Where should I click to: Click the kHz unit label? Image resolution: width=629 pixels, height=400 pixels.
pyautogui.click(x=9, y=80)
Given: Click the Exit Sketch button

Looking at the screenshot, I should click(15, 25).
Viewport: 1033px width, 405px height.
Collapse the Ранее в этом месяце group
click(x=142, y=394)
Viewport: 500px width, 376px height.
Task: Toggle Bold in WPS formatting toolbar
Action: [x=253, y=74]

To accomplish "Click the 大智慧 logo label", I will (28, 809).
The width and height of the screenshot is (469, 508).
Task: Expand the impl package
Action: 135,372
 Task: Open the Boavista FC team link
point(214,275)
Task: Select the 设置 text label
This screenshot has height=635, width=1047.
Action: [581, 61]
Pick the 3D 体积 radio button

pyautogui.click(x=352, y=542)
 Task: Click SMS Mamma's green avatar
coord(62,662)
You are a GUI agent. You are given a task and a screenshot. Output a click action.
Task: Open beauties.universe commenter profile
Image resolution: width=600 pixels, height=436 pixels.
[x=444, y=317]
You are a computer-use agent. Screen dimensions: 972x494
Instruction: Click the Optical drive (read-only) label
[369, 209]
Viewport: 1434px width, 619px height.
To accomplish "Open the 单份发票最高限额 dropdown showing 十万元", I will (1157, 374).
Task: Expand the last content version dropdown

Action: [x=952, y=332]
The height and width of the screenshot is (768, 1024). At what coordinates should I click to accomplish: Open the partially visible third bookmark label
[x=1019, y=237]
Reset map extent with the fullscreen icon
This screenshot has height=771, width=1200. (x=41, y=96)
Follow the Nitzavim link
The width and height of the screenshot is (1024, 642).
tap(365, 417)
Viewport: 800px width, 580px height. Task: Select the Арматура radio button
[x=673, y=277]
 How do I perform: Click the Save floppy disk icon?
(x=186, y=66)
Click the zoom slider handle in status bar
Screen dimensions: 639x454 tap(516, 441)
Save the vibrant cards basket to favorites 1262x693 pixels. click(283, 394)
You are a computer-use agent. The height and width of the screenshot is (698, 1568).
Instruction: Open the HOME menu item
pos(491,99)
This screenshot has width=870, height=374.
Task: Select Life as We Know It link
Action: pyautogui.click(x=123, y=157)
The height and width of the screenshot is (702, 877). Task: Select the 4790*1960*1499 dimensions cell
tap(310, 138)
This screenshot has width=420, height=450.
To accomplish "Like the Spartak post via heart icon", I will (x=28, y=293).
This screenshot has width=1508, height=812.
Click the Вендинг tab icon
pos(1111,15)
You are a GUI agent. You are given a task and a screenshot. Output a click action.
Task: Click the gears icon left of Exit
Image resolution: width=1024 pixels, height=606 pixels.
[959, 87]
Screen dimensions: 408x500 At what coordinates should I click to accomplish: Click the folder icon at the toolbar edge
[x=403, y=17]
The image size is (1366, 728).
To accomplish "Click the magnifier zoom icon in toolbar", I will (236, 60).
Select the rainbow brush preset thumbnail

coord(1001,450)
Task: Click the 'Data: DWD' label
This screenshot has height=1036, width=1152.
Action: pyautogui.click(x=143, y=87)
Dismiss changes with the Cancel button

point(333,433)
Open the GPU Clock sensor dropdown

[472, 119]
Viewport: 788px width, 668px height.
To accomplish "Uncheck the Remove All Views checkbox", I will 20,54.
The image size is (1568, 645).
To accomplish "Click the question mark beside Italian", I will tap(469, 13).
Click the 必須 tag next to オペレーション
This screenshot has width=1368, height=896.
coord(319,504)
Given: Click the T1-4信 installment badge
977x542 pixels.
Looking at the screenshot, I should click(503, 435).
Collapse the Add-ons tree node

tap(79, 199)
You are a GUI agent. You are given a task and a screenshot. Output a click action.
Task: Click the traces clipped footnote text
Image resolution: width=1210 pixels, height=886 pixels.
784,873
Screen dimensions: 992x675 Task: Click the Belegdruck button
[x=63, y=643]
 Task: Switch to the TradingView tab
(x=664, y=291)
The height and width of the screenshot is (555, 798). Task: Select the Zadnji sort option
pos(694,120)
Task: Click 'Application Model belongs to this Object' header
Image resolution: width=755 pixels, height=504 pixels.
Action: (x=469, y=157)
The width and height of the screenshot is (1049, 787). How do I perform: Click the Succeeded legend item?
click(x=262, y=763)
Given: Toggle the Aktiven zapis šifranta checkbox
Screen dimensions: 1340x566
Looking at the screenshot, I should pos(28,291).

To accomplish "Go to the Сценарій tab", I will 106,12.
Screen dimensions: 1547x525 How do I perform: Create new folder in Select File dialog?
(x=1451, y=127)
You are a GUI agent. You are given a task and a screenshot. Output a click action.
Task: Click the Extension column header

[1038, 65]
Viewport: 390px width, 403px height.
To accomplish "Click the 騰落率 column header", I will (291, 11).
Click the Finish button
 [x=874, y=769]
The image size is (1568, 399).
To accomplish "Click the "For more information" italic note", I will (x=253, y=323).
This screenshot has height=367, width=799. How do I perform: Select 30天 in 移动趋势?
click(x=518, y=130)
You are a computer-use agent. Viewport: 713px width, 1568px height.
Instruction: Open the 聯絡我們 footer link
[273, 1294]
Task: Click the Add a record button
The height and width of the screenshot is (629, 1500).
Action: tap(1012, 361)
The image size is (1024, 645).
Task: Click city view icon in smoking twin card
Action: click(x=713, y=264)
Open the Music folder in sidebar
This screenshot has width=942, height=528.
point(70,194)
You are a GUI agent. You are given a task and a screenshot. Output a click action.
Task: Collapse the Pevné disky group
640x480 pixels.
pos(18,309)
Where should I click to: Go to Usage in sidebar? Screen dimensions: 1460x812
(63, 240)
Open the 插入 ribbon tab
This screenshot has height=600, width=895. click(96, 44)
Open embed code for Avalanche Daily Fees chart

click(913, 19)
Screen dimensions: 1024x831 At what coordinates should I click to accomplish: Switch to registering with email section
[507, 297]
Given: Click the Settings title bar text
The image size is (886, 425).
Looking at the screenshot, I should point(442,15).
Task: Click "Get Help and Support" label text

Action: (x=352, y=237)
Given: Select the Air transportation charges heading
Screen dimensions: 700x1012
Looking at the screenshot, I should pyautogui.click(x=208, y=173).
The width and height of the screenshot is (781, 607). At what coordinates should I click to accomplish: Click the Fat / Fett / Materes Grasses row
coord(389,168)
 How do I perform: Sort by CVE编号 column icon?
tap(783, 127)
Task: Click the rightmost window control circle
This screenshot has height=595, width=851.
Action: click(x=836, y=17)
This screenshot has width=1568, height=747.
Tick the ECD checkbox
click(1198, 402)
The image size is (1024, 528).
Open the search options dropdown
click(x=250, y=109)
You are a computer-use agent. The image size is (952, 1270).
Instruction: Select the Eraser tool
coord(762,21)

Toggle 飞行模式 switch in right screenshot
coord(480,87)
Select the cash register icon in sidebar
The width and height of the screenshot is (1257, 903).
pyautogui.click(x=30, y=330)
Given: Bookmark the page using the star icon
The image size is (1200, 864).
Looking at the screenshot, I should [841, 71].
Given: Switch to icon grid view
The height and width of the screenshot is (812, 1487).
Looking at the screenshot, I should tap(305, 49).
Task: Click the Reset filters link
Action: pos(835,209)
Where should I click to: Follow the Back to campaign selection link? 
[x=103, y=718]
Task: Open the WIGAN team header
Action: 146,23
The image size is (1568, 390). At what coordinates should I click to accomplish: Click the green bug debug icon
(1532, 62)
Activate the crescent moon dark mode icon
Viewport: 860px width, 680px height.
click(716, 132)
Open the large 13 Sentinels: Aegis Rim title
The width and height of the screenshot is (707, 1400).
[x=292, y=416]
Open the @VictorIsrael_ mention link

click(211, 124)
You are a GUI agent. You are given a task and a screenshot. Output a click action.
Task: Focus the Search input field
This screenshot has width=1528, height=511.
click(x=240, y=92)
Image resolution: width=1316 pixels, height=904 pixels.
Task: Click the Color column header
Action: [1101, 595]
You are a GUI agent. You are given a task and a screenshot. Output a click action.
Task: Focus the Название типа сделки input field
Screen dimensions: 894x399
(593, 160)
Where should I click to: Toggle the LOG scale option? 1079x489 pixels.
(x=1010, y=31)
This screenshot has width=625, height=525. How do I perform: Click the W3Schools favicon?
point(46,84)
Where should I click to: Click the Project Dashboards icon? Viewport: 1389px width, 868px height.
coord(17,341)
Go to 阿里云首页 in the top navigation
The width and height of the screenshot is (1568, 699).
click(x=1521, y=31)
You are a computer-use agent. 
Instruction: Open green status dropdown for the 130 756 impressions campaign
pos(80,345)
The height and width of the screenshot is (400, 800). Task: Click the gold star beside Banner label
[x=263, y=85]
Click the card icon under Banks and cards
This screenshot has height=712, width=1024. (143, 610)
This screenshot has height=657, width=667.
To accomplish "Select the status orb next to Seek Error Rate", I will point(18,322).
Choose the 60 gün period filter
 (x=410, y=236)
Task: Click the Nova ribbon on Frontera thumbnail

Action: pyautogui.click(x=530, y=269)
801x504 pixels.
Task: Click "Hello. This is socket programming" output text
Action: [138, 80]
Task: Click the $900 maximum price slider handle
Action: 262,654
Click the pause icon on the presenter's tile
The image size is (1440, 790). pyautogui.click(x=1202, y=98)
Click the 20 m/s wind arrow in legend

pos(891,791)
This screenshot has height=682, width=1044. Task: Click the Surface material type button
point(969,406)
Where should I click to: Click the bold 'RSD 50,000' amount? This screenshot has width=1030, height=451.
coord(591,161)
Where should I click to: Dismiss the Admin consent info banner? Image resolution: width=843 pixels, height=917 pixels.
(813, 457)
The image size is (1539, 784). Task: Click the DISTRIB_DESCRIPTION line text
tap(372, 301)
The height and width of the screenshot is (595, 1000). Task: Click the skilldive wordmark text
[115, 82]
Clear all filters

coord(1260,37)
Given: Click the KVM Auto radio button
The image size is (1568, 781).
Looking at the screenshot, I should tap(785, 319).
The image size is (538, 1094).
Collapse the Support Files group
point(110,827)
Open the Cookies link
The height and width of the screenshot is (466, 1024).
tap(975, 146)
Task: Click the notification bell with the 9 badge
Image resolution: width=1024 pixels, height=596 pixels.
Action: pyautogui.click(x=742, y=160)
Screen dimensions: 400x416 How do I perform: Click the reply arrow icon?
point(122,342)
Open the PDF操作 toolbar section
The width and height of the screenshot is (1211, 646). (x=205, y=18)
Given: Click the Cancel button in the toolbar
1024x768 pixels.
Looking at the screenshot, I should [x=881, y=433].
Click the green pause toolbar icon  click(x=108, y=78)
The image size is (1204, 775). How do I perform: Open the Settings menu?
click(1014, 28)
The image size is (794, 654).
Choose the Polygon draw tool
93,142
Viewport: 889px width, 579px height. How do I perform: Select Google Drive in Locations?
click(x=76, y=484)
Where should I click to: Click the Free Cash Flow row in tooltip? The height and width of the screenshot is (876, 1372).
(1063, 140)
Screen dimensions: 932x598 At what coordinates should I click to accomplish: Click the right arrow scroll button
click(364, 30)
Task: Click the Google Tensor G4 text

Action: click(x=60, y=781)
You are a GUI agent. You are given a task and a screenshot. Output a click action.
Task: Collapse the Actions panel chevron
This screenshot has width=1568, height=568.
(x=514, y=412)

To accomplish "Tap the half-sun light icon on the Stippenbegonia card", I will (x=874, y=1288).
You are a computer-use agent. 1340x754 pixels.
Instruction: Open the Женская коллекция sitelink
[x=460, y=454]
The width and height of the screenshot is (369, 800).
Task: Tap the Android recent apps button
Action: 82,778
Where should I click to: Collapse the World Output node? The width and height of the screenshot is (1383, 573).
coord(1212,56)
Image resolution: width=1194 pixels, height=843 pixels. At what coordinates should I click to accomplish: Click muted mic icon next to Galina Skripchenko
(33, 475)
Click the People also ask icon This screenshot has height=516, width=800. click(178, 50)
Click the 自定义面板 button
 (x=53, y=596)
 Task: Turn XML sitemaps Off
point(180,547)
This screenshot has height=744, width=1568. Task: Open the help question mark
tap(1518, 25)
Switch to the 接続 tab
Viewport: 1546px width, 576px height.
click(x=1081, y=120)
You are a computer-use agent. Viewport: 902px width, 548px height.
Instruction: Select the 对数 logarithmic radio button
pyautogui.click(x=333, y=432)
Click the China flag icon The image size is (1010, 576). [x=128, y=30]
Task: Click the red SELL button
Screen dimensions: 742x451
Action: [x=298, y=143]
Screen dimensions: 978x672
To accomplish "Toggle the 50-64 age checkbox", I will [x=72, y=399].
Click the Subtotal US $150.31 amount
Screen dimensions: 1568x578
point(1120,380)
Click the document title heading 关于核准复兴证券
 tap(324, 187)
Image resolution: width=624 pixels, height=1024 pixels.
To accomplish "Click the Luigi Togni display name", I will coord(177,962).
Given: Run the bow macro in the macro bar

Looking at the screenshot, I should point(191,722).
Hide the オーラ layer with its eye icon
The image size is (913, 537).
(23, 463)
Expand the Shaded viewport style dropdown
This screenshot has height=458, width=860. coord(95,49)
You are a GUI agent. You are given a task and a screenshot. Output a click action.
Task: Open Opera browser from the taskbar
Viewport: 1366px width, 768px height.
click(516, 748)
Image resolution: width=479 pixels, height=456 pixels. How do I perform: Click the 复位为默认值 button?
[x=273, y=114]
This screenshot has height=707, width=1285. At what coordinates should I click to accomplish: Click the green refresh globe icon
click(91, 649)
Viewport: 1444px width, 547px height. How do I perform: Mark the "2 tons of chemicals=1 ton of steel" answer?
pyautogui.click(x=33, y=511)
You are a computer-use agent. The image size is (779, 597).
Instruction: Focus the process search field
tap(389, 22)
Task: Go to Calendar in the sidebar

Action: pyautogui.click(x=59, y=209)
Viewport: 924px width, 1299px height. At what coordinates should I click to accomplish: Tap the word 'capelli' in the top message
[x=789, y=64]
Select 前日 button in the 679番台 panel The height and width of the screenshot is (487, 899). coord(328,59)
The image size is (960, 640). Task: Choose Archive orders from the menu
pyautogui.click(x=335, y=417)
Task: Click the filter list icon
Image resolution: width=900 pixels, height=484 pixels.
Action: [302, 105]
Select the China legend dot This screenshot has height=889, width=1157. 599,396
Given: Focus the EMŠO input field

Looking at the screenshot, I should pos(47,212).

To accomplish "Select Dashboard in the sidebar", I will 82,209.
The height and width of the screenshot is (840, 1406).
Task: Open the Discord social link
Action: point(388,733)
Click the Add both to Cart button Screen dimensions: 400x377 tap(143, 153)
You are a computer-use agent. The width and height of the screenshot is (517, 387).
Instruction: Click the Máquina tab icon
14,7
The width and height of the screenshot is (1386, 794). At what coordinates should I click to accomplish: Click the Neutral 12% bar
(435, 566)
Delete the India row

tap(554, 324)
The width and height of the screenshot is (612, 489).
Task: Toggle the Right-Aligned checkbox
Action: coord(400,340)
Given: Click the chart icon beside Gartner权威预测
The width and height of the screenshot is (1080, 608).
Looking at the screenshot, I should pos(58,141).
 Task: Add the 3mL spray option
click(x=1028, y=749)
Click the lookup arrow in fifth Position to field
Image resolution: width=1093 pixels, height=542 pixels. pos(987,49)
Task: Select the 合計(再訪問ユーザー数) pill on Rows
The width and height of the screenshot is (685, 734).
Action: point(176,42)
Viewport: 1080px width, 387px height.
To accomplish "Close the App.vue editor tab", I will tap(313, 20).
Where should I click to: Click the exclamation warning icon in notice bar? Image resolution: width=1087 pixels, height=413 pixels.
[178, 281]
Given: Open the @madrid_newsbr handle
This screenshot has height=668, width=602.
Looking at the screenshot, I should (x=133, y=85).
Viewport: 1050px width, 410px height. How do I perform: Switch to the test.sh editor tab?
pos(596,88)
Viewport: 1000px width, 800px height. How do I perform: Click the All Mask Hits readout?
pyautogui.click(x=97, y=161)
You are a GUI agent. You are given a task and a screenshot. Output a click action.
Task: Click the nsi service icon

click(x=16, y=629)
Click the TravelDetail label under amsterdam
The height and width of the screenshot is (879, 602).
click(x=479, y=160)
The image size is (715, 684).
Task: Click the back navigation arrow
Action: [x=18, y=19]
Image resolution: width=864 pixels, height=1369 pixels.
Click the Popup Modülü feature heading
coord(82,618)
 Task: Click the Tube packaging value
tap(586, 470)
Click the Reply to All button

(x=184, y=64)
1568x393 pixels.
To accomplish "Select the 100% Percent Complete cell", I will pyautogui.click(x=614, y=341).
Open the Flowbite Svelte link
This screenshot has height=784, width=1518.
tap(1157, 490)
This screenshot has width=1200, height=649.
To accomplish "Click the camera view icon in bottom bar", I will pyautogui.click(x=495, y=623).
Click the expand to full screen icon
● ● ● ● ●
● **WHAT TO WORK ON**
Within the listing above, locate the line containing "The image size is (794, 654)." and the line containing "Image resolution: width=624". Reproduce those two lines and all lines between them exactly, with nothing added.

● **SOLUTION BELOW**
The image size is (794, 654).
Choose the Polygon draw tool
93,142
Viewport: 889px width, 579px height. How do I perform: Select Google Drive in Locations?
click(x=76, y=484)
Where should I click to: Click the Free Cash Flow row in tooltip? The height and width of the screenshot is (876, 1372).
(1063, 140)
Screen dimensions: 932x598 At what coordinates should I click to accomplish: Click the right arrow scroll button
click(364, 30)
Task: Click the Google Tensor G4 text

Action: click(x=60, y=781)
You are a GUI agent. You are given a task and a screenshot. Output a click action.
Task: Collapse the Actions panel chevron
This screenshot has width=1568, height=568.
(x=514, y=412)

To accomplish "Tap the half-sun light icon on the Stippenbegonia card", I will (x=874, y=1288).
You are a computer-use agent. 1340x754 pixels.
Instruction: Open the Женская коллекция sitelink
[x=460, y=454]
The width and height of the screenshot is (369, 800).
Task: Tap the Android recent apps button
Action: 82,778
Where should I click to: Collapse the World Output node? The width and height of the screenshot is (1383, 573).
coord(1212,56)
Image resolution: width=1194 pixels, height=843 pixels. At what coordinates should I click to accomplish: Click muted mic icon next to Galina Skripchenko
(33, 475)
Click the People also ask icon This screenshot has height=516, width=800. click(178, 50)
Click the 自定义面板 button
 (x=53, y=596)
 Task: Turn XML sitemaps Off
point(180,547)
This screenshot has height=744, width=1568. Task: Open the help question mark
tap(1518, 25)
Switch to the 接続 tab
Viewport: 1546px width, 576px height.
click(x=1081, y=120)
You are a computer-use agent. Viewport: 902px width, 548px height.
Instruction: Select the 对数 logarithmic radio button
pyautogui.click(x=333, y=432)
Click the China flag icon The image size is (1010, 576). [x=128, y=30]
Task: Click the red SELL button
Screen dimensions: 742x451
Action: [x=298, y=143]
Screen dimensions: 978x672
To accomplish "Toggle the 50-64 age checkbox", I will [x=72, y=399].
Click the Subtotal US $150.31 amount
Screen dimensions: 1568x578
point(1120,380)
Click the document title heading 关于核准复兴证券
 tap(324, 187)
Image resolution: width=624 pixels, height=1024 pixels.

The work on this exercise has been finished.